**WORK INSTRUCTION**
Write out all the entries word for word and omit any pictures.

[Items from a data source]
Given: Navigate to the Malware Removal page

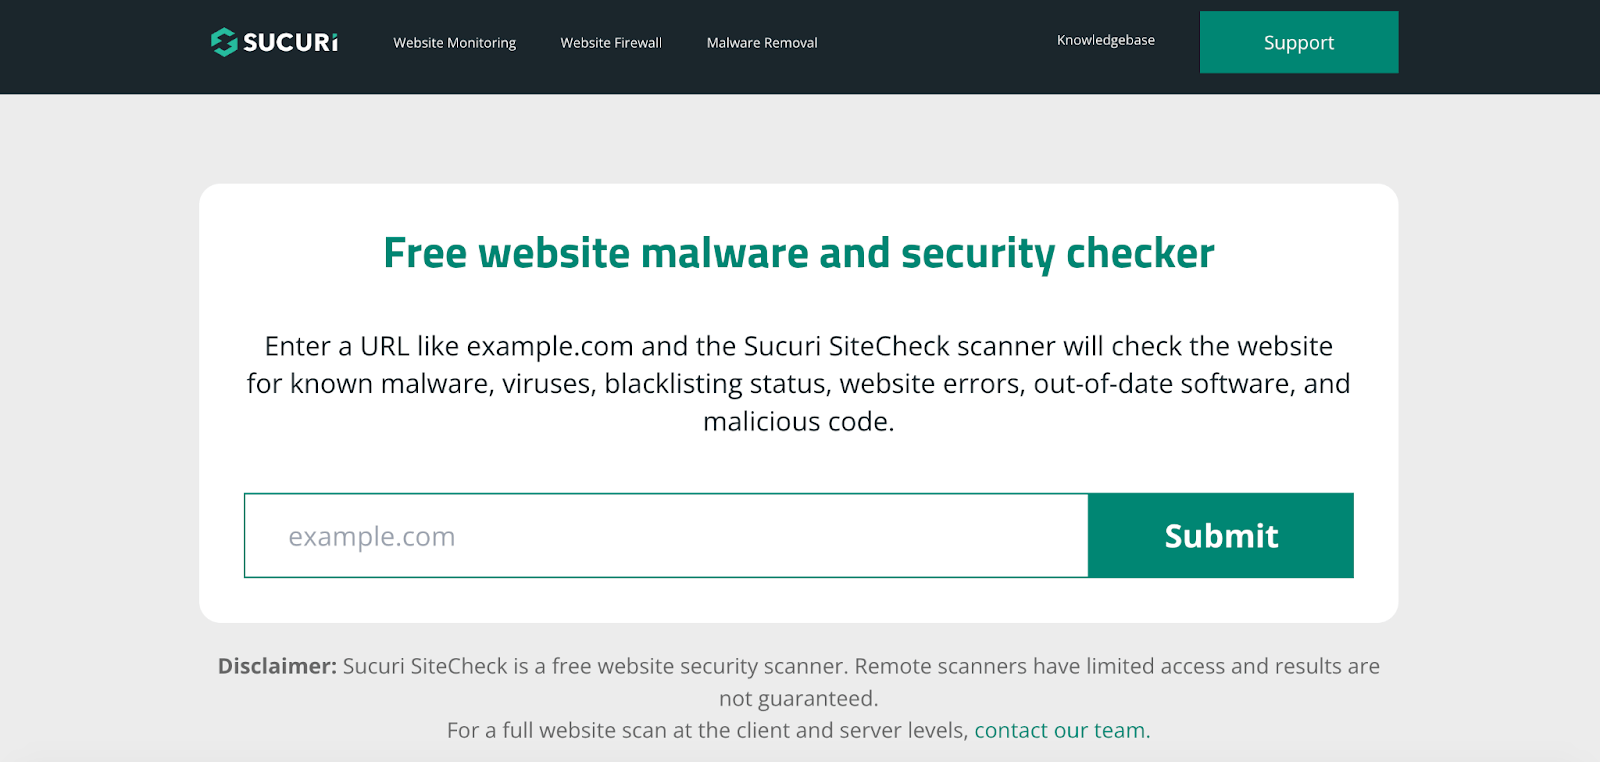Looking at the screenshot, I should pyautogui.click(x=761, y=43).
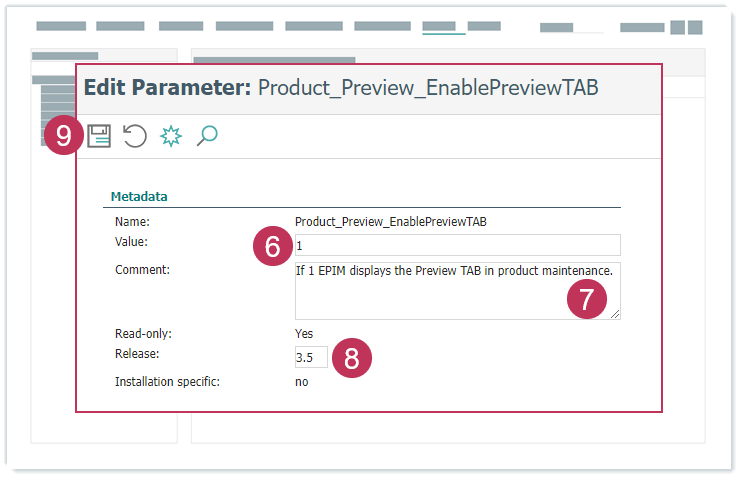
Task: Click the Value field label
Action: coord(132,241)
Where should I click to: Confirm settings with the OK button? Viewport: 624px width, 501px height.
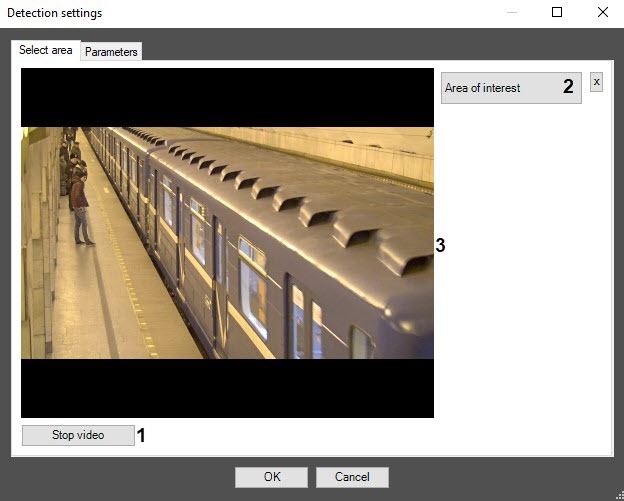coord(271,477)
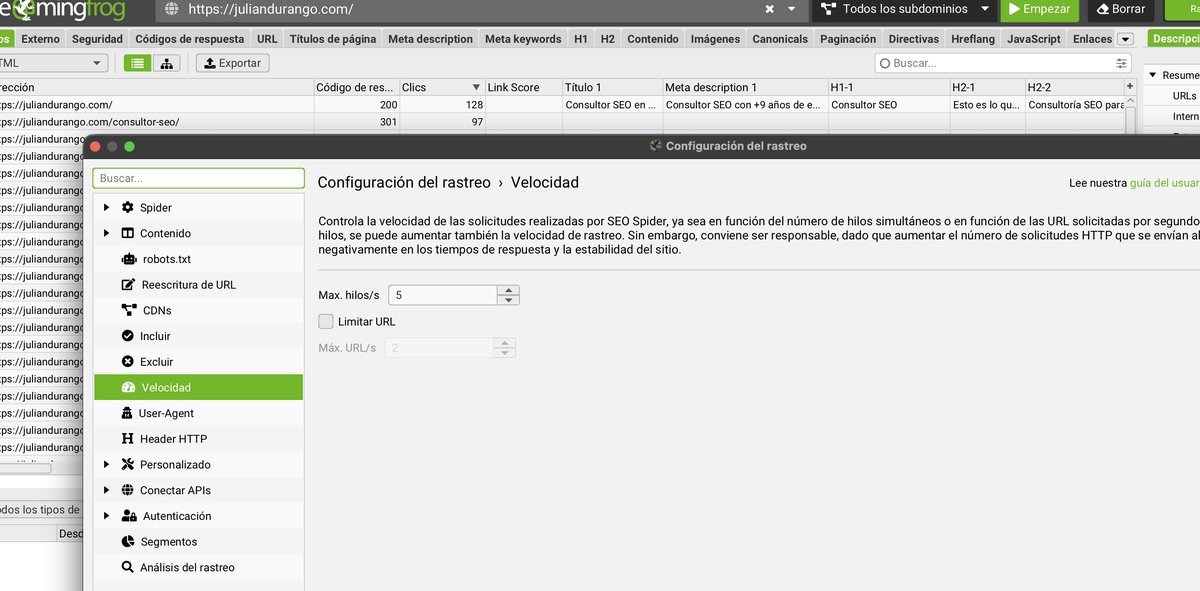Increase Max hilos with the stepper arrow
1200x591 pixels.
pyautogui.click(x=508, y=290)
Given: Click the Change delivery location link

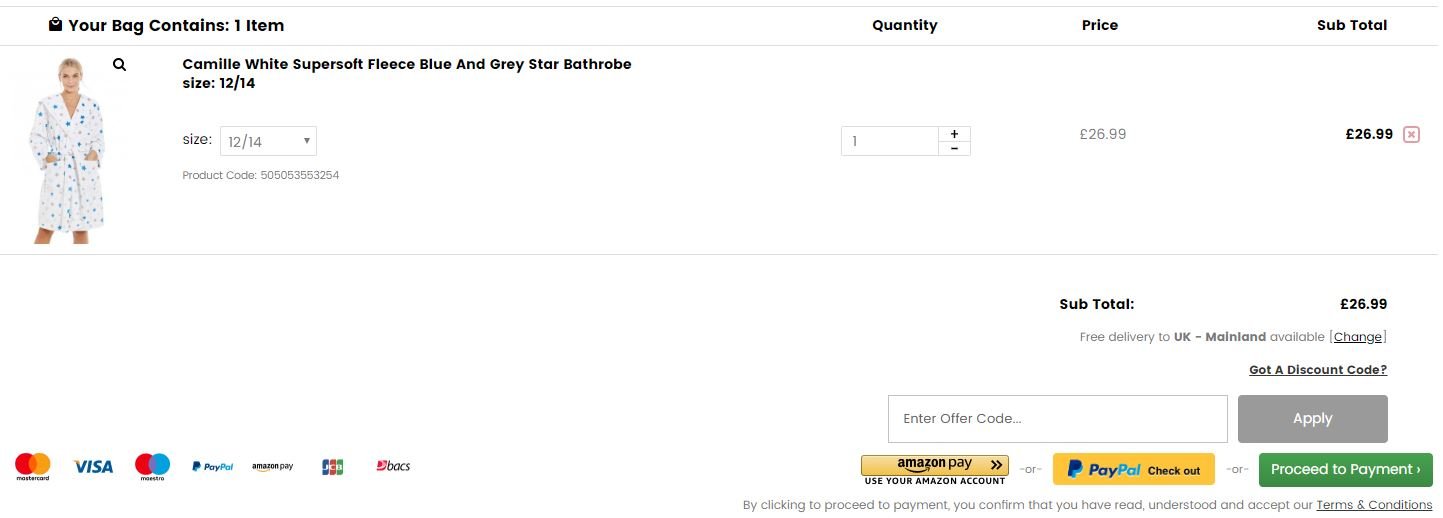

**ANSWER FOR THE TASK**
Given: Navigate to the Malware Removal page

Looking at the screenshot, I should pyautogui.click(x=761, y=43).
Task: Click the Value field label
Action: coord(132,241)
Where should I click to: Confirm settings with the OK button? Viewport: 624px width, 501px height.
coord(271,477)
Increase Max hilos with the stepper arrow
1200x591 pixels.
pyautogui.click(x=508, y=290)
Given: Click the Change delivery location link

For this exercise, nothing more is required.